#### TASK REQUIREMENTS:
a) Copy word for word the stretch of the post on the mind-brain connection from "the assertion that" through "preferred writing language.".
b) The post on the mind-brain connection names the topics its 55 references cover. List those topics.
c) Continue the post on the mind-brain connection, starting after its final sentence.

#### SOURCE TEXT:

::::

I provided a total of 55 references on where is mind in brain, where is mind in nature and how mind is produced in brain (see original post). I guess that not everyone looked into them.This is my starting basis for claims that I make. Some are more scientific than others. If it is insufficient, I can add more. And this is the evidence that support the claim that we should have a different take on mind-brain connection. 

I can try and find articles for my assertion (your second post), but this was based on comments made by some, not many,  in the neuroscientific field..They also contend that there is a lot of catching up to do.

the assertion that theory does not match evidence is my own with the assistance of evidence found in some of the references provided and assertions made again by some in the neuroscience field.

I can change tack if required.

finally, I knew at the very first posting, that this would be a controversial topic, but a discussion on it is still warranted.

i seek your guidance or can withdraw if asked.

Apologies for submitting by error the same post twice.

Also, I am French and this is not my preferred writing language.

::::

#### ENTRIES SUPPLIED:

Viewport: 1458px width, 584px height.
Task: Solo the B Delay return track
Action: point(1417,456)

::::

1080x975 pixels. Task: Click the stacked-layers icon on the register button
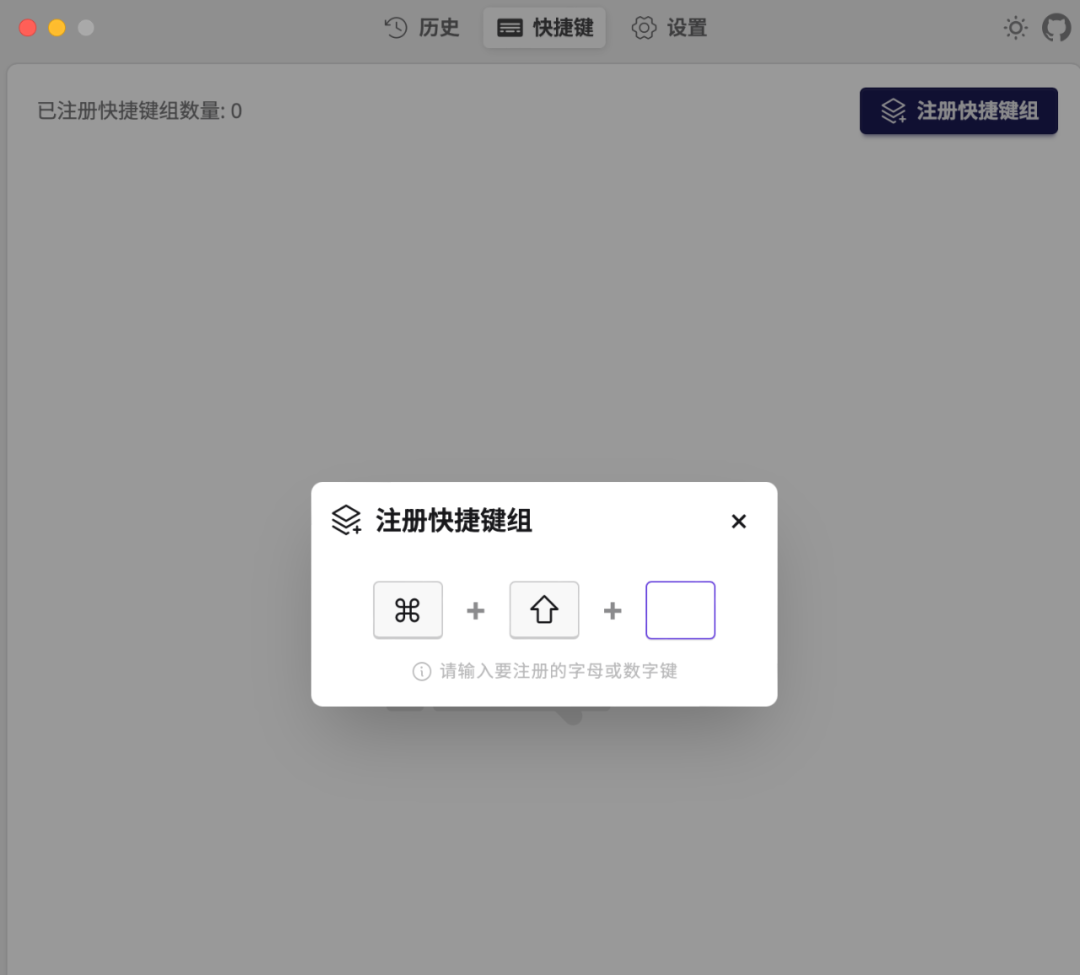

::::

#### TASK-BY-TASK ANSWERS:
a)
the assertion that theory does not match evidence is my own with the assistance of evidence found in some of the references provided and assertions made again by some in the neuroscience field.

I can change tack if required.

finally, I knew at the very first posting, that this would be a controversial topic, but a discussion on it is still warranted.

i seek your guidance or can withdraw if asked.

Apologies for submitting by error the same post twice.

Also, I am French and this is not my preferred writing language.

b)
- Where mind is in the brain
- Where mind is in nature
- How mind is produced in the brain

c)
I do not wish to be right, or defensive,  but to explain only 

the 55 references that I posted were to back my claims on where is mind in brain, where is mind in nature and how does mind work through brains, not on my claim that science has a lot of catching up to do. This is mine and some neuroscientists point of view, and stand behind it and assume responsibility for it. But, I am open to the possibility that I was wrong in claiming this without providing direct evidence. However,  I have been following other threads and have seen circumstances where claims are made without background..

my original intention in posting on mind was to offer some evidence on a controversial issue (consciousness), have a fruitful discussion as I am having with some members and change someone and myself stance on the subject matter based on discussion and evidence.

I am now pondering what to do next or how to proceed moving forward.

Looking at the references and thread could be helpful.

 


 


 

Please read only second part of post as first part is a repeat.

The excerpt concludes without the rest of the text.